• _ACTIVITY_
List each person named in the book review below, giving each person's full name once.

When Mister Bishi, aka Dave, was a stripling, he and a friend left Sydney and travelled overland to the U.K. They were at a bookstall in Connaught Circus in the middle of New Delhi (along with goodness knows how many other thousands) when he overheard some English travellers with very distinctive Birmingham accents (Brummies to fellow Brits).
Being a Brummie himself, he soon found out they were heading to Sydney and offered to give them some names and addresses in Sydney where they could get a bed. Turns out they already had a few, and lo and behold, they were the same people whosw details Dave was about to pass on. Much head shaking and “Would you read about it” and then… “Oh, and we have the names of a couple of brothers also. Do you know Dave and Trevor Bishi?”
Now I call that a coincidence, but Dr Thomas Post, The Coincidence Authority, would disagree. Using mathematics he would have me believing the odds were quite high for this to happen. Regularly referred to as the Coincidence Man, Tom, a lecturer in Applied Philosophy at a large London University, is quite confident of his ability to explain logically why events others see as coincidences, just plain aren’t.
It could be said he is a tad arrogant. Until the “unlikely” event of a human pile up at the bottom of a long escalator in the depths of Euston Station. He breaks an arm and is entwined with a lovely young woman while they both wait to be rescued from under the mess of suitcases and bodies.
Tom would very much like to meet the lovely young woman again, but has no idea of her name or anything else. But of course this is a book about coincidences and Azalea Lewis comes to him for help as a coincidence expert. Her life from a Manx village to Uganda and to the present has been a series of extreme coincidences. She has tracked down the history of her birth mother and now knows that there are three men who might be her biological father. Azalea and Thomas’s lives become entwined as they try to make sense of what has happened and what she believes will happen.
The story moves at a good pace and frequently I was reluctant to put it down and finish my lunchtime reading. The coincidences are out of the ordinary, but I wanted to solve the mysteries of Azalea’s life as much as she did.
I picked up this book simply because of the cover. Never heard of the author before and wasn’t really sure I wanted to be bothered reading it when I got it home. However, once started I was hooked. Hence this blog: I like ‘em, you hear about ‘em!
To really get to the bottom of the odds or chances of something happening there is Coincidences, chaos and all that math jazz with the mathematical theories in a readable fashion. Helping to understand simple things deeply.
With chapter headings such as “Origami for the Origamically Challenged” (me) and “A Synergy Between Nature and Number” it covers all the title promises. And it’s readable for the scientifically challenged.
Where do you sit on the coincidence fence? How remarkable do you think Mr Bishi’s experience was?

[Source data]
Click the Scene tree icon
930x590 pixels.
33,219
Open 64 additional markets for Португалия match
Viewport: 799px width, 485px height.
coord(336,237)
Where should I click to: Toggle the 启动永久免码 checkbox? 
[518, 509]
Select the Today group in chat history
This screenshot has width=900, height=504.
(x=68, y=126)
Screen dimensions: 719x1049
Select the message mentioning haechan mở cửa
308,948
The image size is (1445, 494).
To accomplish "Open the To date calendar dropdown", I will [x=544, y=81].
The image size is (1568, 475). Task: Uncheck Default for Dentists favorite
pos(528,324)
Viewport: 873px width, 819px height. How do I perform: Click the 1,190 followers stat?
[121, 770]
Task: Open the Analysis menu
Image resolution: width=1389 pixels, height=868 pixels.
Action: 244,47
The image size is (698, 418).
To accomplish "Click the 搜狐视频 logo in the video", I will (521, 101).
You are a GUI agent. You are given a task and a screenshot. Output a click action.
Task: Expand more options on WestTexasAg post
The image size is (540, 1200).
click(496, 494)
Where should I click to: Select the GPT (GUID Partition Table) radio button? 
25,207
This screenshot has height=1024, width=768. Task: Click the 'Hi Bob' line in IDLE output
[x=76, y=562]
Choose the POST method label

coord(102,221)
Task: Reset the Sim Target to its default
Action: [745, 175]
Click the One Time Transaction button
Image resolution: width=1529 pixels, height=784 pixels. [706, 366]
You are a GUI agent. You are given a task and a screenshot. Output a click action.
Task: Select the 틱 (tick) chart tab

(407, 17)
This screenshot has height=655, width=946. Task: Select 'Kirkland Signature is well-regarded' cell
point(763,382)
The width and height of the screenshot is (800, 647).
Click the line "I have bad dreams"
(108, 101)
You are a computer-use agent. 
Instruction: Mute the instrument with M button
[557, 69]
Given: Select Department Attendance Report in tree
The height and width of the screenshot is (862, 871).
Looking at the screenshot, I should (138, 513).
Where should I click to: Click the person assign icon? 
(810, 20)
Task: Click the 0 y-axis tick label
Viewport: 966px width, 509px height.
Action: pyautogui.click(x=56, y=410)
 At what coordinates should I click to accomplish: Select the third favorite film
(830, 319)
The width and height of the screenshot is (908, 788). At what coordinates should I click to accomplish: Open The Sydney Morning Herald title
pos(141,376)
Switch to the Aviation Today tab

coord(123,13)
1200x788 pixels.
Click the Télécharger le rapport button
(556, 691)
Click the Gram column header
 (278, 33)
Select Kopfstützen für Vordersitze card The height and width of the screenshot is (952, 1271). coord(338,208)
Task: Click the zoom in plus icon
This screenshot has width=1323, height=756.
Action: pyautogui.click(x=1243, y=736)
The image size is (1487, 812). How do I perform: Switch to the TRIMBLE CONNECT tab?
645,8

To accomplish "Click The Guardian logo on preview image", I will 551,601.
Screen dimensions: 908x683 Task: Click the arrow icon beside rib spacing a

• _RESULT FOR THIS TASK_
Dave Bishi
Trevor Bishi
Thomas Post
Azalea Lewis